_READING TEXT:_
▼
It’s not every day a new vendor launches in telecom’s software sector, or even every year. It is even less often that one starts life with eight years experience supporting a $600 million service provider. But such was the official birthing of Cycle30 this month.
Cycle30 Inc. is a wholly owned subsidiary of GCI, the largest telecommunications company in Alaska. After supporting a major transformation of the service provider’s business and operations support system infrastructure and its IT department for the last eight years, Cycle30 will operate on its own as a provider of an end-to-end, order-to-cash solution.
Cycle30 will offer hosted solutions for billing, ordering management, provisioning, mediation and revenue assurance functions for mid-tier telecom, cable and utility operators in North America. The company’s president, James Dunlap, is currently GCI’s chief information officer. He and his team have been working together for the last six to eight years. The company’s 70-plus employees work primarily in either service delivery or professional services such as implementation, custom work and project development. Half the employees are either in Seattle or Denver, while the rest work remotely or in the disaster recovery center in Scottsdale, Ariz., or in the On-Demand Center in Philadelphia.
“We don’t believe in or operate in a centralized environment,” Dunlap said. “I am a strong believer that if you hire the right people you don’t have to put them all in the same office.”
▲
_REQUIREMENTS:_
1 > According to the article on Cycle30, which company owns Cycle30?
2 > Name every function that the article on Cycle30 says the company will offer hosted solutions for.
The material that comes next has no connection to the article on Cycle30.

_RECORDED DATA:_
▼
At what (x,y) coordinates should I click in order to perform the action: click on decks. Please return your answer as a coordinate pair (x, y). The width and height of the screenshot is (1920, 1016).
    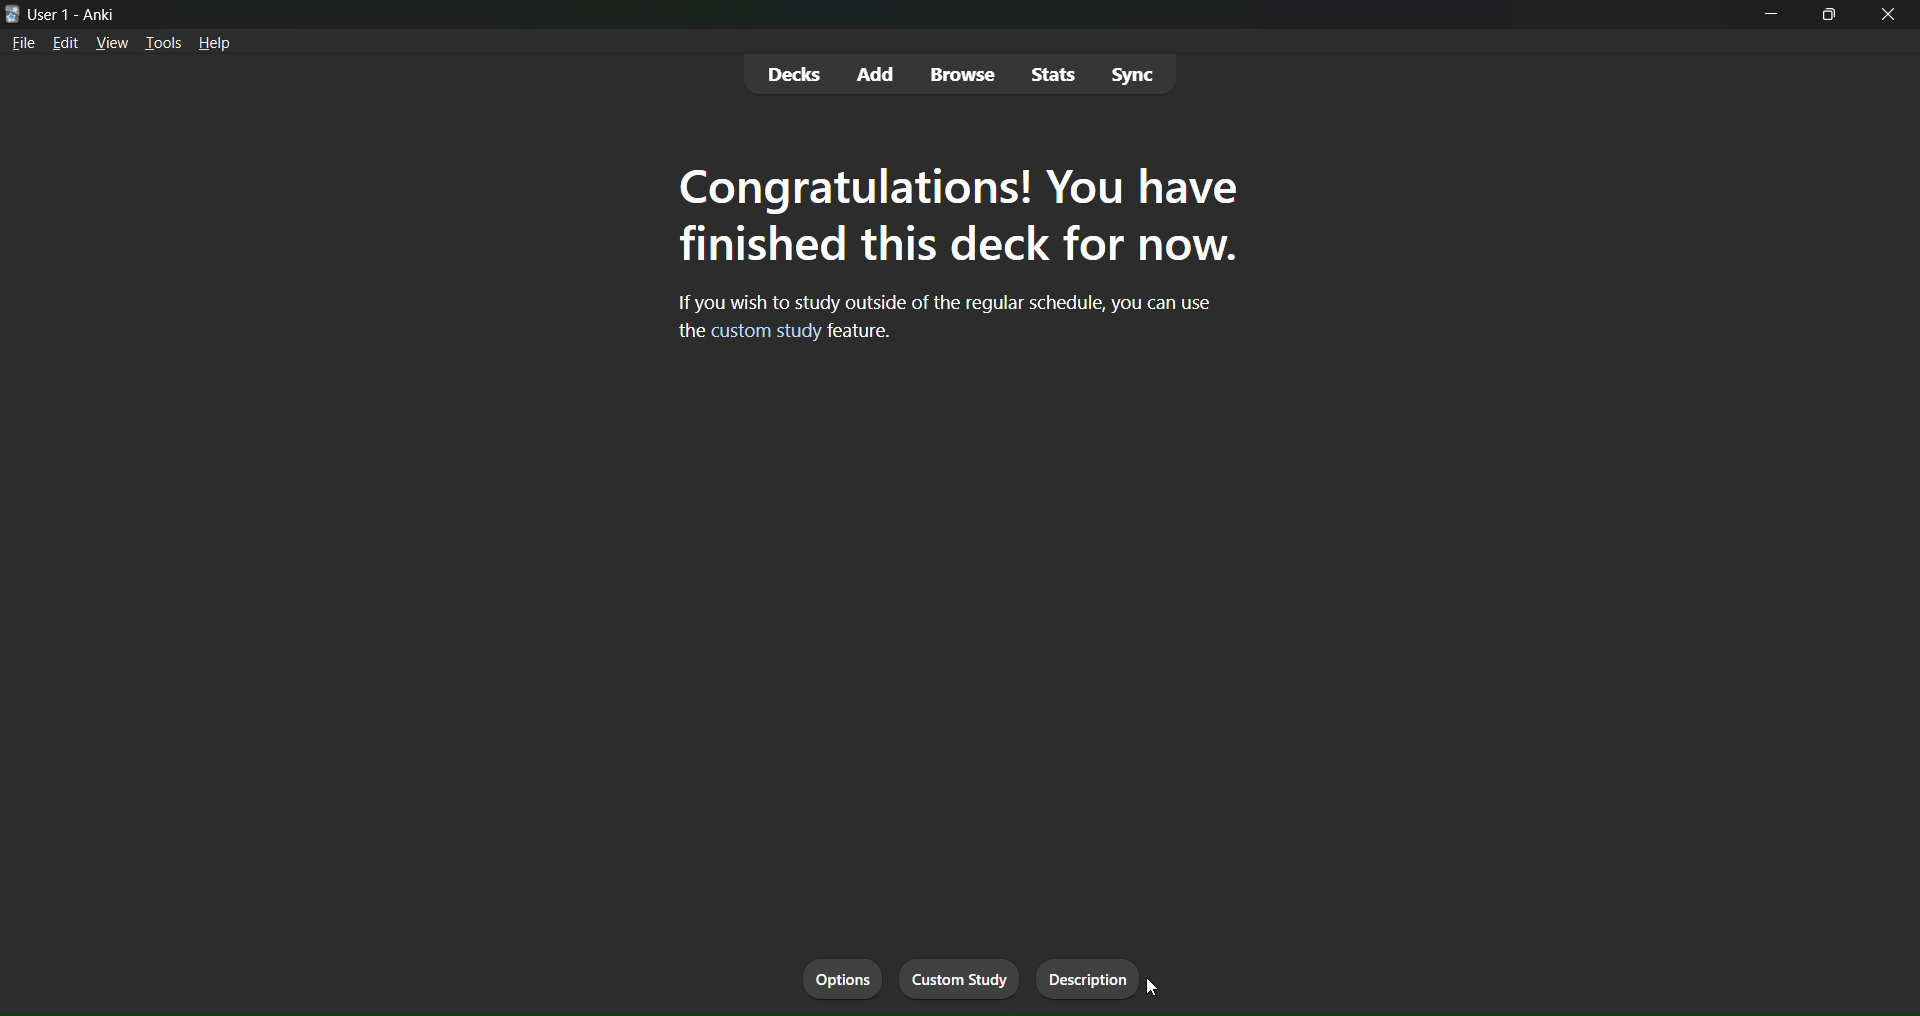
    Looking at the image, I should click on (793, 74).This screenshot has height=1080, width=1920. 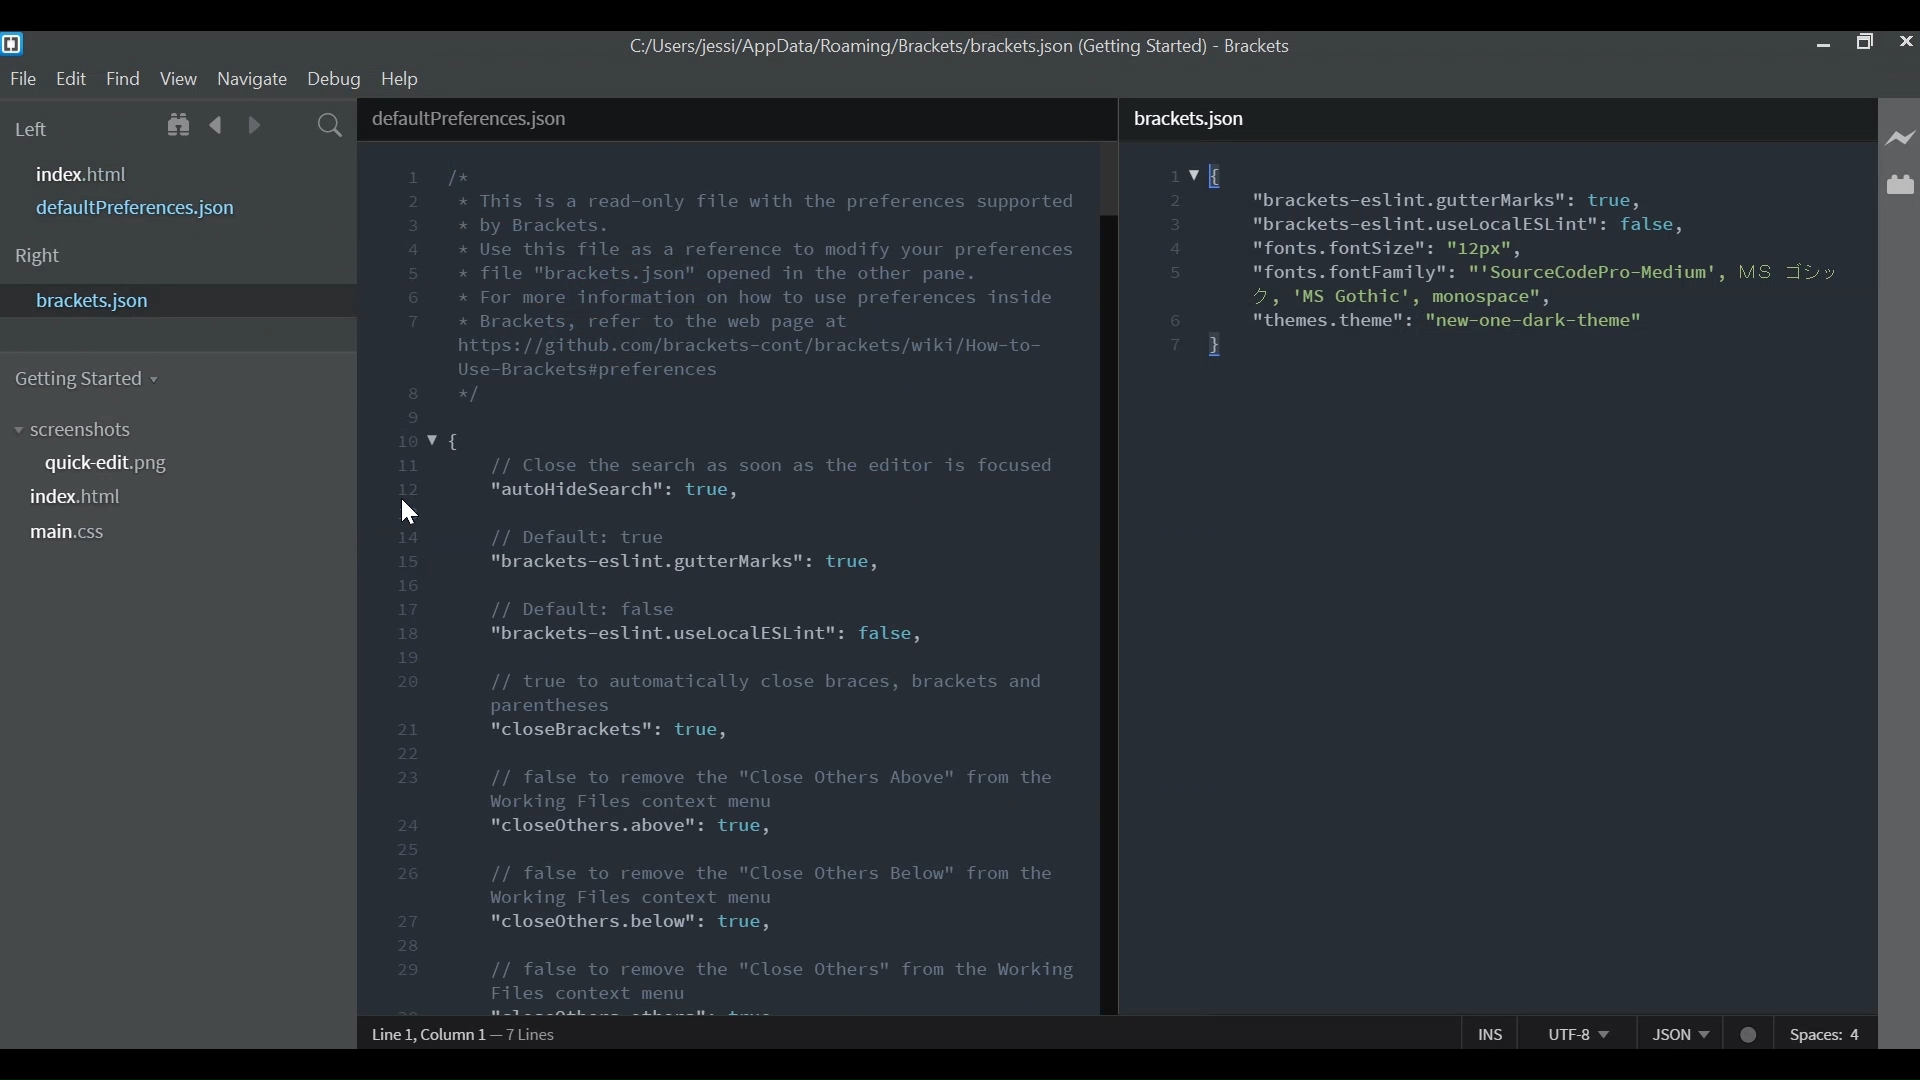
▲
_ANSWERS TO THE EXERCISE:_
1 > GCI, the largest telecommunications company in Alaska.

2 > Billing, ordering management, provisioning, mediation, and revenue assurance.